Either I was wrong and God didn’t want me to go to that church or God did want me to go and I blew it. But I’ll never know which one it was.

The Chapter 4 end of chapter questions address hearing the “other life” speaking to you and what it said, whether or not religious life stifled or accentuated that voice, and taking the road less traveled. Nothing that really connected to my experience.

In Chapter 5: Troubled Waters, Jackson says:

A great feeling of personal satisfaction ensures when we are fulfilling the commands of God.

Jackson surely doesn’t realize what a loaded statement that is in Messianic and Hebrew Roots circles when applied to a Christian. He did connect that to “serving our fellow man” which I felt was encouraging, because much of the Biblical message has to do with loving God by serving people. Tikkun Olam or “repairing the world” after all is the Jewish mission and the Church has inherited some of that whether they realize it or not.

Jackson was raised in a Christian home and has fond memories of church:

I know it helped me. I can’t imagine what my life would be like or what temptations I might have fallen into had I not been raised in a Christian home. Church has always been the backdrop of my earliest memories.

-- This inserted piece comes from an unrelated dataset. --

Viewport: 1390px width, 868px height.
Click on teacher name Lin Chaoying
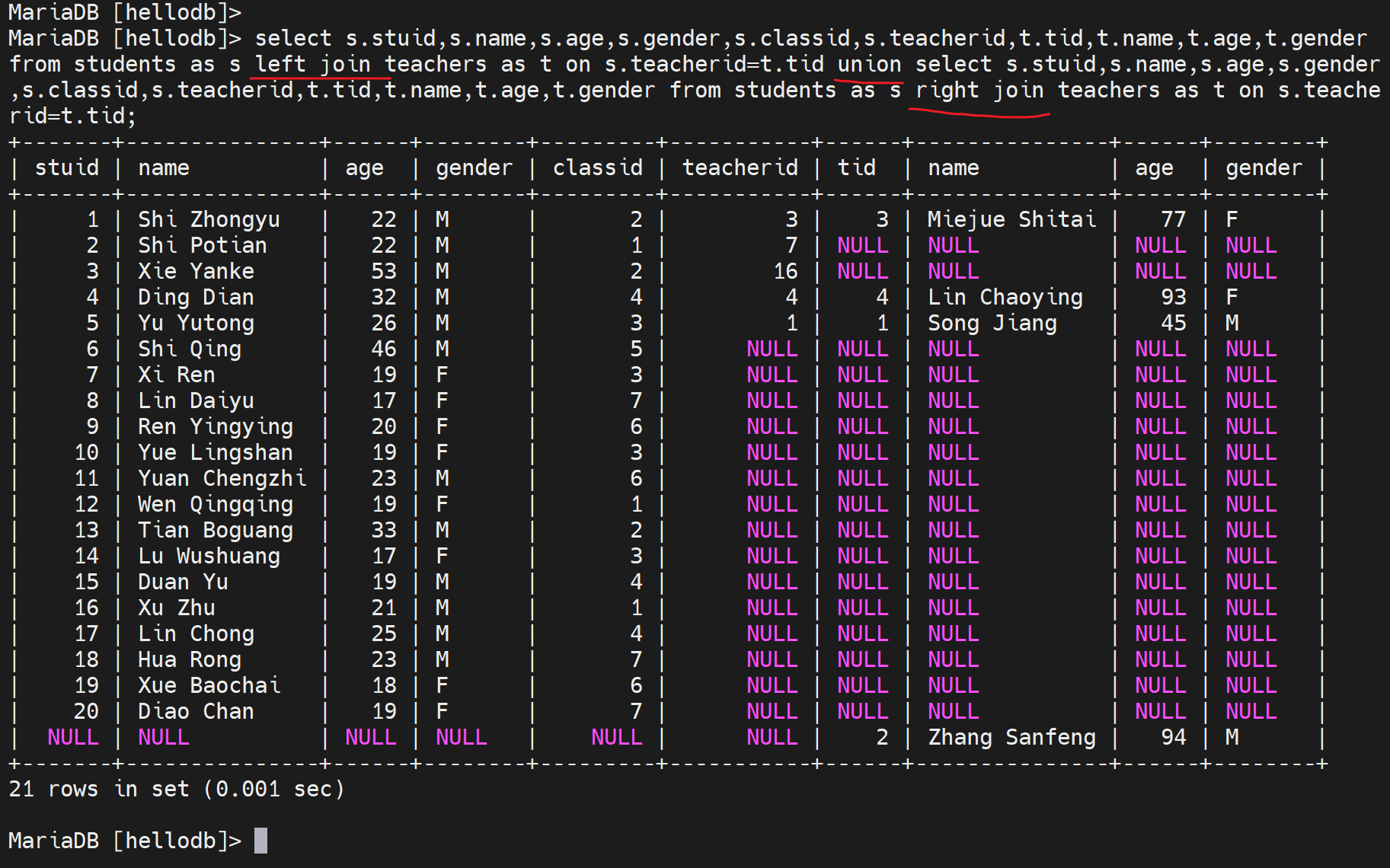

I periodically encounter a “life long Christian,” someone who came to faith early in life and who was raised in a Christian home. When I tell them I didn’t come to faith until I was about 40 years old or so, they are almost always astonished. From their point of view, it is inconceivable that someone could live the first half of their life as a “sinner” and then come to faith. It’s funny that Yeshua and Paul never seemed to have an age limit on repentance.

One of my earliest memories was of my parents being water baptized in a swimming pool.

Just thought I’d toss that quote in there.

Jackson includes a number of other pleasant childhood memories about church involvement. He calls it “a flowing current of life that overwhelms us.”

But a few pages later he says:

It’s happening every day, you know. People are leaving the church by the thousands. They’ve tasted what church has to offer and, still dissatisfied, they are abandoning organized Christianity in droves.

quitting churchJackson attributes this mass exodus away from local churches to people being mistreated, misunderstood, or just plain bored. He wisely states:

They’re not searching for a different gospel or a different God–they just want more of Him.

“Get to know Jesus better.” That phrase was used to promote the Torah Club a few years back. I think Jackson is right. I think a lot of Christians are reading the Bible for themselves and realizing that the Bible doesn’t say what they’ve been taught it says from the pulpit or in Sunday School.

In that sense, people may not all be leaving church because they’re hurt but because they’re “hungry”. Jackson says, “Jesus didn’t come to earth to institute a religion–He came to reveal God.” True. Jesus didn’t invent Christianity, he practiced a normative Judaism of his day, specifically Pharisaism (I know a lot of Christians who would be really upset at that statement). The invention of Christianity only came later, much later.

Jesus did come as Prophet and Messiah to reveal God, first to the Jews but ultimately, to the rest of the world.

Jackson doesn’t want that message to be contingent upon what the local church does or fails to do. But he also says:

God created us to be part of a community, and from the beginning He determined that it wasn’t good for man to be alone. We need the Church!

Well, that “not good for man to be alone” addressed Adam and having a suitable “helpmate”, not religious community as such. Also, I believe in Messianic Days the Church as most Christians conceptualize it, will cease to exist and be replaced by Messiah’s ekklesia (which does not translate into “Church” in English). Messiah will define the correct sort of community/communities for his Jewish and Gentile subjects.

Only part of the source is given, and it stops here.